§ **EXERCISE AIM**: Lay out the records from the line with "Where should I click to: Sort" to the line with "click(x=1224, y=38)" as a Markdown table. Use the columns Row and Record line, and leave out blank lines.

§ **THE INPUT**:
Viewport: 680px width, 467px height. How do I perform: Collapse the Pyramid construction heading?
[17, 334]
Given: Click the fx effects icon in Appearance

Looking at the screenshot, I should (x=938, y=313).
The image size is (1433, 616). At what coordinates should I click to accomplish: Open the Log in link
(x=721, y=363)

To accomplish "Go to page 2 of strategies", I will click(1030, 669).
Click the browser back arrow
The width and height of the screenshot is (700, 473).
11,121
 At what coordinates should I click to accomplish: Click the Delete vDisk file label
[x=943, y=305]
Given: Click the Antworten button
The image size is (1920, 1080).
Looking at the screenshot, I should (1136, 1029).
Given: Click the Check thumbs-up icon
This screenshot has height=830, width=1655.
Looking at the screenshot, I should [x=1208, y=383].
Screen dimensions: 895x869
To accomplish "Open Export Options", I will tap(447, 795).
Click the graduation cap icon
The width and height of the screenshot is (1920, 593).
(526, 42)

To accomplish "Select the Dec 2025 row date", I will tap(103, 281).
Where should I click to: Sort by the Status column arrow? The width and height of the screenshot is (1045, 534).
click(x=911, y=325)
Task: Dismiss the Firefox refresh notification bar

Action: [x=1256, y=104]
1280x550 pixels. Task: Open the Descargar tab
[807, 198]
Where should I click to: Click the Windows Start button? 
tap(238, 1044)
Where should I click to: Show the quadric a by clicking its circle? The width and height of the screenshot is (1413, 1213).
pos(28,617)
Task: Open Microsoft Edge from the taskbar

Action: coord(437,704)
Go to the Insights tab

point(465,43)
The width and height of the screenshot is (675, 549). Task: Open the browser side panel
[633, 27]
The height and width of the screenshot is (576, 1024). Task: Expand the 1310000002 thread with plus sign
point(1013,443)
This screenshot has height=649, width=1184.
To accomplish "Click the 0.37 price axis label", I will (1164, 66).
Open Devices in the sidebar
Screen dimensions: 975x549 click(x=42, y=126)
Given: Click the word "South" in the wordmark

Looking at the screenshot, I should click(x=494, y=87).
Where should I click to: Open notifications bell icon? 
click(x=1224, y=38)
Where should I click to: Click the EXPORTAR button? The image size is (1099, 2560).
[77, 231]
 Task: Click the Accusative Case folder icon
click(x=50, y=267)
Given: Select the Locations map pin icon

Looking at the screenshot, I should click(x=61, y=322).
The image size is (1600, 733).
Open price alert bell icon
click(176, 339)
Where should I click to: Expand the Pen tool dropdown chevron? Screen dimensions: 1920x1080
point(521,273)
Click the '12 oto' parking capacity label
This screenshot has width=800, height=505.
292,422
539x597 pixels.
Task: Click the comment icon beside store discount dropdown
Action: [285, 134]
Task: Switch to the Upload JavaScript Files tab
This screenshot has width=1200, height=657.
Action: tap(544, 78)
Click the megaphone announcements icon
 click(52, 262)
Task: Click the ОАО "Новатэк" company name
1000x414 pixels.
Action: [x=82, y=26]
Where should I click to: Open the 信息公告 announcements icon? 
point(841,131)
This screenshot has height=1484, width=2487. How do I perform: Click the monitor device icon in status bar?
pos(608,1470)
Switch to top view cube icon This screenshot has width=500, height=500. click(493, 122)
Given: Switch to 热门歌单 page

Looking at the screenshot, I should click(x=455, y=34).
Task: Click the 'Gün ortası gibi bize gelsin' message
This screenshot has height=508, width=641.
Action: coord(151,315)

§ **REPLY**:
| Row | Record line |
|---|---|
| 1 | Where should I click to: Sort by the Status column arrow? The width and height of the screenshot is (1045, 534). |
| 2 | click(x=911, y=325) |
| 3 | Task: Dismiss the Firefox refresh notification bar |
| 4 | Action: [x=1256, y=104] |
| 5 | 1280x550 pixels. Task: Open the Descargar tab |
| 6 | [807, 198] |
| 7 | Where should I click to: Click the Windows Start button?  |
| 8 | tap(238, 1044) |
| 9 | Where should I click to: Show the quadric a by clicking its circle? The width and height of the screenshot is (1413, 1213). |
| 10 | pos(28,617) |
| 11 | Task: Open Microsoft Edge from the taskbar |
| 12 | Action: coord(437,704) |
| 13 | Go to the Insights tab |
| 14 | point(465,43) |
| 15 | The width and height of the screenshot is (675, 549). Task: Open the browser side panel |
| 16 | [633, 27] |
| 17 | The height and width of the screenshot is (576, 1024). Task: Expand the 1310000002 thread with plus sign |
| 18 | point(1013,443) |
| 19 | This screenshot has height=649, width=1184. |
| 20 | To accomplish "Click the 0.37 price axis label", I will (1164, 66). |
| 21 | Open Devices in the sidebar |
| 22 | Screen dimensions: 975x549 click(x=42, y=126) |
| 23 | Given: Click the word "South" in the wordmark |
| 24 | Looking at the screenshot, I should click(x=494, y=87). |
| 25 | Where should I click to: Open notifications bell icon?  |
| 26 | click(x=1224, y=38) |